━━━ Passage provided
Homebuilders are facing a massive labor shortage. Here's why it won't get better any time soon
Homebuilders are facing a massive labor shortage. Here's why it won't get better any time soon
The U.S. is short about 4.3 million homes, according to recent estimates from Zillow, a key reason buying a home has gotten more expensive. But the simplest solution, to build more houses, has a flaw—there's no one to build them.
"In the wake of the Great Recession, the residential construction industry lost 1.5 million jobs. Tens of thousands of homebuilders went out of business. The workforce really fell," explained Robert Dietz, chief economist at the National Association of Home Builders. "Building that kind of infrastructure and human capital takes time. Years later, we're still clawing our way back."
With fewer workers, building homes is taking longer than ever. In 2022, it took an average of 8.3 months to build a single-family home, the longest since the Census Bureau began collecting data in 1971. And as the saying goes: Time is money. So even with stagnating wages, it costs more to build a house—costs that ultimately are passed on to the buyer.
Even as the housing market cools and fewer people are buying homes, the sector needs to add 723,000 jobs per year to keep up with demand, according to an analysis from the National Association of Home Builders. In the first half of 2023, homebuilders added 2,000 new workers per month on average.
In other words, builders must bring on 30 times the number of new hires than the current pace. Builders are trying; so far this year, there have been 350,000 construction jobs available every month on average, according to the Bureau of Labor Statistic's Job Openings and Labor Turnover Survey.
Stacker looked at the state of employment in the home construction industry and reasons for the shortage using data from the Labor Department, the National Association of Home Builders, the Department of Education, and other sources.
Aging out
The average age of construction workers has increased as fewer young people enter the workforce. As those workers retire, there aren't enough people coming up behind them to take their spots. In 2022, nearly a quarter of construction workers were over 55.
This trend is largely due to the growing stigma of manual labor and the emphasis on college education for success.
"Even an aged plumber, someone 60 years old, where his or her dad was a plumber, has become somewhat brainwashed into thinking their child needs a degree," said Ed Brady, president and CEO of the Home Builders Institute, an educational nonprofit organization. "We're going to run out of people."
States with the oldest construction workers
In 2021, the median age of someone working in the construction industry was 42, one year older than the overall workforce. In states such as Maine and Vermont, that number was closer to 47.
━━━━━━
━━━ Data extract
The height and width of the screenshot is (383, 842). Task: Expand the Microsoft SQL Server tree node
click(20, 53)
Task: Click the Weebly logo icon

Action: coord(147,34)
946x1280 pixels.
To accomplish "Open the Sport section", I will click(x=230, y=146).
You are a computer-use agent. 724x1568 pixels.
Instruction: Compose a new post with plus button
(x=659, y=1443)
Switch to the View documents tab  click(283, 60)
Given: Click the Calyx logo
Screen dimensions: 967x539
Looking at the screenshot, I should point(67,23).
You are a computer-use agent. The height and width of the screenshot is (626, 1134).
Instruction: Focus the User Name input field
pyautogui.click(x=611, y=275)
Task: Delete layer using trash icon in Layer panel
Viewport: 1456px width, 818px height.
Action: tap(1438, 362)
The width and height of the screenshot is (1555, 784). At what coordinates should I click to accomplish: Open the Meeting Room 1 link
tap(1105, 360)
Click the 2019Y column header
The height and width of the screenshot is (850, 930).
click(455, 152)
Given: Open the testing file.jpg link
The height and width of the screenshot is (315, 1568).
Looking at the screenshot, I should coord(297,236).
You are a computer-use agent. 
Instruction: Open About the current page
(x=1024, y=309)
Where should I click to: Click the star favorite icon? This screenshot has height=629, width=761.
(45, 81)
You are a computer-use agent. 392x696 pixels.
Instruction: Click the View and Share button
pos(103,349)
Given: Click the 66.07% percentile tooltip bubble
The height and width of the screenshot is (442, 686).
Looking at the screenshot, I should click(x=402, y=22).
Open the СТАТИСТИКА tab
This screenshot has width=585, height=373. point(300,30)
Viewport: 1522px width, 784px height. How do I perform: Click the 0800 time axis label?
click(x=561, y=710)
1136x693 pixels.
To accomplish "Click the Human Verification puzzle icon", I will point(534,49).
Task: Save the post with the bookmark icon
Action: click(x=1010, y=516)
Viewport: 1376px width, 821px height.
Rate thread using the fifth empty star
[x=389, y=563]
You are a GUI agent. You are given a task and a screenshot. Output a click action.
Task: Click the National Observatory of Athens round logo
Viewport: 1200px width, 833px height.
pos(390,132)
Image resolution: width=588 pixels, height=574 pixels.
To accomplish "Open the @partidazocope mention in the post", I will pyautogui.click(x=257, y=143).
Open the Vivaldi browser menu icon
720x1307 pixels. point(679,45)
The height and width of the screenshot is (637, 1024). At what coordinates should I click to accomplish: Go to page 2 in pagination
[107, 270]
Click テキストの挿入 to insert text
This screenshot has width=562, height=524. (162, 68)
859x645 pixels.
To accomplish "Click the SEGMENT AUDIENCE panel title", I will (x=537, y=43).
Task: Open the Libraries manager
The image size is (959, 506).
━━━━━━
#### Required work
**a)** According to the article on the homebuilder labor shortage, how many jobs did the residential construction industry lose in the wake of the Great Recession?
**b)** Pick up the article on the homebuilder labor shortage after its final sentence and keep writing it.

#### Task-by-task results
**a)** 1.5 million jobs.

**b)**
Part of this is because homebuilders have been focusing on building in the South over the past decade, so that's where the jobs are. But the other reason is fewer internationally born workers, who also tend to skew younger, are moving to these states.
In large states such as New York and California, immigrants make up more than one-third of the construction workforce, compared to just 1% in Maine and New Hampshire.
Slowed immigration takes toll on industry
The construction industry has long relied on immigrants to fill positions. Hispanic workers have recorded the largest job gains over the past two decades as the number of people from the Americas entering the U.S. has grown. But that trend has slowed as the COVID-19 pandemic and unfriendly immigration policies decelerated Hispanic people's relocation to the United States.
"Our industry is 30% immigrant, so with a lower pool of immigrants coming in, it's hard to fill those gaps," Brady said.
Career and technical education loses favor
Decreasing immigration is only part of the reason for the labor shortage, though, and a more recent one.
Over the last few decades, people have viewed manual labor as an unsuccessful career path. That, along with the proliferation of computers, caused schools to switch their curricular focus to STEM courses instead of career-focused classes like woodshop.
At the same time, public high schools began to measure success based on the share of students who graduated. By the early 2000s, the No Child Left Behind Act required schools to report and set target high school graduation rates or face sanctions. The government used those metrics to determine how much federal funding schools would receive.
These changes put more young people on a college-bound track, as they took 0.5 fewer credits of career-oriented courses and 1.8 more core academic course credits between 1992 and 2013.
Building the future
Looking ahead, both Brady and Dietz agree the construction worker shortage is a problem that won't resolve itself.
Both private companies and the government must actively recruit and train young people to enter the workforce, which takes time and money.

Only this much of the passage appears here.